From the sleek world-phones of high-powered Chief Executive Officers (CEOs), to the rugged wind-up laptops of Haitian schoolchildren, digital media and global business, together, are shaping our increasingly connected world. This powerful movement has opened up new global markets and business opportunities, but it also entails a complex network of political, ethical, environmental, and ultimately humanistic concerns. Given the need to develop thoughtful and critically-informed citizens of a global digital culture, the University of Waterloo has established the Stratford School of Interaction Design and Business, home to the undergraduate program Global Business and Digital Arts (GBDA). This program provides students with a combination of global awareness and digital design skills that will position them as mindful leaders and transformers of 21st century business, government, and culture.
The first of its kind in Canada, the GBDA program builds on the University's longstanding reputation for leadership in innovation, and draws on the creative traditions of University of Waterloo Faculty of Arts disciplines, with their focus on critical thinking, aesthetics, and broadly contextualized knowledge. The program's goals are ambitious and innovative: students will graduate equipped with practical skills for project management, team collaboration, and digital design; but these abilities are to be rooted in a solid intellectual foundation that links globalization, cultural studies, business ethics, economics, and marketing. To accomplish these goals, the academic program is based on a careful interdisciplinary strategy that integrates a variety of theoretical perspectives, methodologies, and forms of practice. A project-based focus allows students to explore global business and digital design opportunities, develop solutions to social problems, and create new forms of cultural expression in a global context.
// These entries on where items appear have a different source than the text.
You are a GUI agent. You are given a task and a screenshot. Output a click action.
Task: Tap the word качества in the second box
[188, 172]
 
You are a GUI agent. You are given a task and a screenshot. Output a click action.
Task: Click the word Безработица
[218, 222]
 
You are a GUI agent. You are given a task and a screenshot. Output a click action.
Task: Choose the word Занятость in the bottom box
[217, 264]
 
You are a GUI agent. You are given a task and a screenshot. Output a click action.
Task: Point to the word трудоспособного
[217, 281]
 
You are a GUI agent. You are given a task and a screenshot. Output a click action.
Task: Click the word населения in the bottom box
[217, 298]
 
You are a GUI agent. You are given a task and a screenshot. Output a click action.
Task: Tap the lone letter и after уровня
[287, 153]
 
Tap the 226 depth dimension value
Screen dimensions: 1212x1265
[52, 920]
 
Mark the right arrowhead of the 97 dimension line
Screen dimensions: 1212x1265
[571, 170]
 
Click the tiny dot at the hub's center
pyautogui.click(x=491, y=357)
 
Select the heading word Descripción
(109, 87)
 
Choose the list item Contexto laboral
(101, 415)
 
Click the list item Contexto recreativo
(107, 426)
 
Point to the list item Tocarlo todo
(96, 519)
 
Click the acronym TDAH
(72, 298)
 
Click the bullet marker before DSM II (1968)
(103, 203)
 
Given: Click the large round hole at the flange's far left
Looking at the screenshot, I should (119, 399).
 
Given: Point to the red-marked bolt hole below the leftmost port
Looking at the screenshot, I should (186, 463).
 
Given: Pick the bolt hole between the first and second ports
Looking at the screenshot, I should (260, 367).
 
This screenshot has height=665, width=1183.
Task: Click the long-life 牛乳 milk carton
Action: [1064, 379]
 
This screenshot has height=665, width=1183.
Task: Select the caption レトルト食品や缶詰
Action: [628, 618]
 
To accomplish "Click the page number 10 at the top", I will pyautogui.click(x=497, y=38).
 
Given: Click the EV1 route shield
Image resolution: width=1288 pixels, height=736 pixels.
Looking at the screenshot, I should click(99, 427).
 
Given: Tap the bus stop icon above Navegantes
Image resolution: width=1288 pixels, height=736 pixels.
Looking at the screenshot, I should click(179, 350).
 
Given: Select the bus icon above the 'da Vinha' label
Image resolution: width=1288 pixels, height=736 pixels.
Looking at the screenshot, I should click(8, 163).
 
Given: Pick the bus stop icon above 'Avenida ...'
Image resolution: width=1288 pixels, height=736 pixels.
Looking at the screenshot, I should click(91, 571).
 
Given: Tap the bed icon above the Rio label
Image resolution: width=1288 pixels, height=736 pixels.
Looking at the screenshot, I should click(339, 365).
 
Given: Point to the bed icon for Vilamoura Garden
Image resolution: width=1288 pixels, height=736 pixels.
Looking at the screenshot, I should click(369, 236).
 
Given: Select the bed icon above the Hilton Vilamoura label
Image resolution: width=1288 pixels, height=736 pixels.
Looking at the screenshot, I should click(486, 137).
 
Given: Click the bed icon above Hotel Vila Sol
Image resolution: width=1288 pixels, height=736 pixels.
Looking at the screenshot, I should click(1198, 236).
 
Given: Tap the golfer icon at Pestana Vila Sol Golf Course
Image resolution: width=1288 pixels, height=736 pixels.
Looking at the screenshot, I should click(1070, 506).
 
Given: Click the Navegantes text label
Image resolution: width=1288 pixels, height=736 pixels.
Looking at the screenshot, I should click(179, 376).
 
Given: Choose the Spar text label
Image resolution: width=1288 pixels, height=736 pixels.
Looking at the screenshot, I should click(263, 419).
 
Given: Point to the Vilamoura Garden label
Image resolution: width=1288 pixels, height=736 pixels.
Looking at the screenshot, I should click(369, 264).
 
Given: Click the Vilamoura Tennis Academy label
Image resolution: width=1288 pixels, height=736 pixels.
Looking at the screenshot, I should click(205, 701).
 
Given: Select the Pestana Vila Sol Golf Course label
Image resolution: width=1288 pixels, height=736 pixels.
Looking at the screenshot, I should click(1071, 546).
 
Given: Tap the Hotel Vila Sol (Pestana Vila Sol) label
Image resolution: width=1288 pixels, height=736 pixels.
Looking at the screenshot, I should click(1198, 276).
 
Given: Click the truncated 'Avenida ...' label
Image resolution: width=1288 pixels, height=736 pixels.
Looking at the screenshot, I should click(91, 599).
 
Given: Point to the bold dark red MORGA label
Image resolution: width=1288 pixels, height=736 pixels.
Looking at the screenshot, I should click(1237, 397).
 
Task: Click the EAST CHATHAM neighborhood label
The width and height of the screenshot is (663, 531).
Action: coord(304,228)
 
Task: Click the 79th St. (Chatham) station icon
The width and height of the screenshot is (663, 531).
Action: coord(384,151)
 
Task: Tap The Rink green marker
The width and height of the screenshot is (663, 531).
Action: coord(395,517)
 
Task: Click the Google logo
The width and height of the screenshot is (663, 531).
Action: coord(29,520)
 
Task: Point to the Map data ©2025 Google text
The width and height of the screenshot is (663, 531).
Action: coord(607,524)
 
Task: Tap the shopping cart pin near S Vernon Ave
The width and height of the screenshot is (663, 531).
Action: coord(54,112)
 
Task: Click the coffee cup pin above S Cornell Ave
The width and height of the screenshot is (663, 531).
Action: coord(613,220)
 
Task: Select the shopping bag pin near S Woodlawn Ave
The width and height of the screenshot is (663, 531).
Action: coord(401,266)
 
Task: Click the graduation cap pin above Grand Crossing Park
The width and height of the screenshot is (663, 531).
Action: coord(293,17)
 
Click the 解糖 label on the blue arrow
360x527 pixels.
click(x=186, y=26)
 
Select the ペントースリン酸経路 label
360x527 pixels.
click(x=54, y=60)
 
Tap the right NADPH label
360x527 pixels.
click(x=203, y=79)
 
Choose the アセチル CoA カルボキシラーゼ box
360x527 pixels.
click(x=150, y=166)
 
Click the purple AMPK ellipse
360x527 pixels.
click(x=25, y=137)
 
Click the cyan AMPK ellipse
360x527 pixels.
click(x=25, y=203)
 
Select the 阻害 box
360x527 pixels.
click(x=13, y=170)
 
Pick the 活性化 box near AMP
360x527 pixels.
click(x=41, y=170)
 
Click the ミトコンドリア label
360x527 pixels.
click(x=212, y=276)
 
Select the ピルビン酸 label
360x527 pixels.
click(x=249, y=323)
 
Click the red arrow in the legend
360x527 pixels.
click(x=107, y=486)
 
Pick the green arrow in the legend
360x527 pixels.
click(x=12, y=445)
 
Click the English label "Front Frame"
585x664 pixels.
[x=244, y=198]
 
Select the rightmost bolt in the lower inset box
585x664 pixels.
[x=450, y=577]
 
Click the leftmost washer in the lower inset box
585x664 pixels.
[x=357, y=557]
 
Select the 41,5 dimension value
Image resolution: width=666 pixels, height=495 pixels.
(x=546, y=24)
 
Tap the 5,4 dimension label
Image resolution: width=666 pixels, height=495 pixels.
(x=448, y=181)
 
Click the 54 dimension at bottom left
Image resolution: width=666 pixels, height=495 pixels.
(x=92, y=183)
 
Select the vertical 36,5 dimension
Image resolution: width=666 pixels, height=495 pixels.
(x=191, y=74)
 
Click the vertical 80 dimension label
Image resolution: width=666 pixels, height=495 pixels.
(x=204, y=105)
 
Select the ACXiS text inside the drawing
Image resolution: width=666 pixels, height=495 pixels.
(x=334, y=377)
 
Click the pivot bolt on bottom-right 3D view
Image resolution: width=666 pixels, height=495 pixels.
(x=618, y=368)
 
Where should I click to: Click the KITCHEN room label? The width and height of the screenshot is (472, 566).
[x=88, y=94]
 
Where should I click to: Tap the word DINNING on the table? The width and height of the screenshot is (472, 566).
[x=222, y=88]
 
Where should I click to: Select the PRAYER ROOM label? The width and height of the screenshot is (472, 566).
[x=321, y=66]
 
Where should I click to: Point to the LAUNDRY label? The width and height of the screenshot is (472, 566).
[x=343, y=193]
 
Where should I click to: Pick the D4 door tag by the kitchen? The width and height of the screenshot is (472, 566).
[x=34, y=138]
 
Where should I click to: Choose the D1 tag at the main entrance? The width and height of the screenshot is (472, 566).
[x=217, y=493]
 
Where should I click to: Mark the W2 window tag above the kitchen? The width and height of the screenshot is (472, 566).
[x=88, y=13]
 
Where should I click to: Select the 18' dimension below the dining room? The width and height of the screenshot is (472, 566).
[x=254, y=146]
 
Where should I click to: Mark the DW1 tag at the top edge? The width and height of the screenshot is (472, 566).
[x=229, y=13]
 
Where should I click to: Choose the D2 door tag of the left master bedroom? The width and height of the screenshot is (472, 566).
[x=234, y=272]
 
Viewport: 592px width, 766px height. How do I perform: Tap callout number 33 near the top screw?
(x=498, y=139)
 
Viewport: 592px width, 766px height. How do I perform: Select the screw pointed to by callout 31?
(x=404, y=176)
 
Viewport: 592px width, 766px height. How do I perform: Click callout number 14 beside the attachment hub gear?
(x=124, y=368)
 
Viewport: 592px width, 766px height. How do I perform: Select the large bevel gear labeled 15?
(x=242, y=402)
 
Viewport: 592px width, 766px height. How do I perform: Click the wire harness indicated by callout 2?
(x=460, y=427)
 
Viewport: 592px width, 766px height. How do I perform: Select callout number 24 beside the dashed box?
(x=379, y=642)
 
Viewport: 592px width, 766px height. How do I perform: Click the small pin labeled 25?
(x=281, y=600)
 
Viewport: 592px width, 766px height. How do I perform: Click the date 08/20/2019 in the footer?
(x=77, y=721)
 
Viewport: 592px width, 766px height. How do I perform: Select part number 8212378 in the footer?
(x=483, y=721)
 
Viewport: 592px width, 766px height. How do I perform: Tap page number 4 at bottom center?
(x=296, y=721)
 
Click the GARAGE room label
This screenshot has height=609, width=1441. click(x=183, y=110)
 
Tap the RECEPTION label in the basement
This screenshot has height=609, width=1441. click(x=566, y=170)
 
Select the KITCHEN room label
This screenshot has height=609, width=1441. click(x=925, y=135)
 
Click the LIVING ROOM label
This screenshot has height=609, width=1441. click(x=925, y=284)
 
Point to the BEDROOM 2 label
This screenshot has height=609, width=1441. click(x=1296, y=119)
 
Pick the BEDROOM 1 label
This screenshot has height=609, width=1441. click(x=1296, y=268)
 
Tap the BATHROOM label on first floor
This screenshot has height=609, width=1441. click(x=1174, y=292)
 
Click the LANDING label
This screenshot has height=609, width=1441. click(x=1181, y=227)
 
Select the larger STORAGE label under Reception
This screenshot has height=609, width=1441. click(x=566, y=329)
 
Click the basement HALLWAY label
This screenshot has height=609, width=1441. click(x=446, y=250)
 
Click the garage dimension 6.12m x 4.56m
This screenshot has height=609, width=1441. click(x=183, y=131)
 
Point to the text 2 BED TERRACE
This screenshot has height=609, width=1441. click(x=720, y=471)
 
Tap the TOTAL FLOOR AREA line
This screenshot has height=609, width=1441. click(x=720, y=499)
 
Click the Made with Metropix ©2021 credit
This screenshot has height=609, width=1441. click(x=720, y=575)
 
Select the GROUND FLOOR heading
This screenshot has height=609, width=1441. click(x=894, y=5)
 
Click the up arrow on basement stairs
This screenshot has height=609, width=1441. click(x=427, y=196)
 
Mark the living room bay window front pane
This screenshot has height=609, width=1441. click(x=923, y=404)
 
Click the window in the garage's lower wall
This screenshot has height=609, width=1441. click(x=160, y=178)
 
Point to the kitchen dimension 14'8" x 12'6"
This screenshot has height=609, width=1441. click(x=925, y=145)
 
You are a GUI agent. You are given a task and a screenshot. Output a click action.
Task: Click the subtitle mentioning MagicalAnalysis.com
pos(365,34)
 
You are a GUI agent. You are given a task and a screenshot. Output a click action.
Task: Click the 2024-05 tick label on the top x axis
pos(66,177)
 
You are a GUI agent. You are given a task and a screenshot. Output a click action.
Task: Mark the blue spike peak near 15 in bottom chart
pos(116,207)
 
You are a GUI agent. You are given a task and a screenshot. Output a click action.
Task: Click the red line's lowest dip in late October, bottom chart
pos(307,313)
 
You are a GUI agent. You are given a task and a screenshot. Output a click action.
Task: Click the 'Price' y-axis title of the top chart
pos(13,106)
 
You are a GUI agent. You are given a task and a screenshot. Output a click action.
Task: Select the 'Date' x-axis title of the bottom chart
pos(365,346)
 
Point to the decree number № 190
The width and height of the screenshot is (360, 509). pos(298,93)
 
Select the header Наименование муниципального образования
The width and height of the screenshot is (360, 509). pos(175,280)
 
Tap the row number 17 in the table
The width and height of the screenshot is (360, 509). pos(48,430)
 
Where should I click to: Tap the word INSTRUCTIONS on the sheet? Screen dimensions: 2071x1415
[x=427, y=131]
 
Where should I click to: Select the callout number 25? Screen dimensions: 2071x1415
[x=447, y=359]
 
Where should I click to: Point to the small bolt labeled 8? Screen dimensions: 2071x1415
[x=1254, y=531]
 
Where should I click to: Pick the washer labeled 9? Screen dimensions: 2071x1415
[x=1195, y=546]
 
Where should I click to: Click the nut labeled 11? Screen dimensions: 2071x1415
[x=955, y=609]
The format of the program is as innovative as its goals and content. Students spend the first year at the University of Waterloo campus and then move to a residential program in Stratford for years two, three, and four. The classes are small, focused on problem-driven and project-based assignments, and enriched by interaction with leading academics, policymakers, industry researchers, and businesses. Students work in teams, each with an assigned coach, and learn to manage design projects from start to delivery, developing abilities that range from critical conceptualization and technical troubleshooting, to cross-cultural communication and global marketing. A paid spring term internship allows students to further develop course-related concepts and skills in a real-world environment.
Students in the GBDA program have access to state-of-the-art media labs and equipment, as well as interaction with experts and guest lecturers from around the world. These resources and opportunities, combined with a unique and progressive curriculum, ensures that Global Business and Digital Arts is a world-class program suited to meet the challenges of a global digital culture.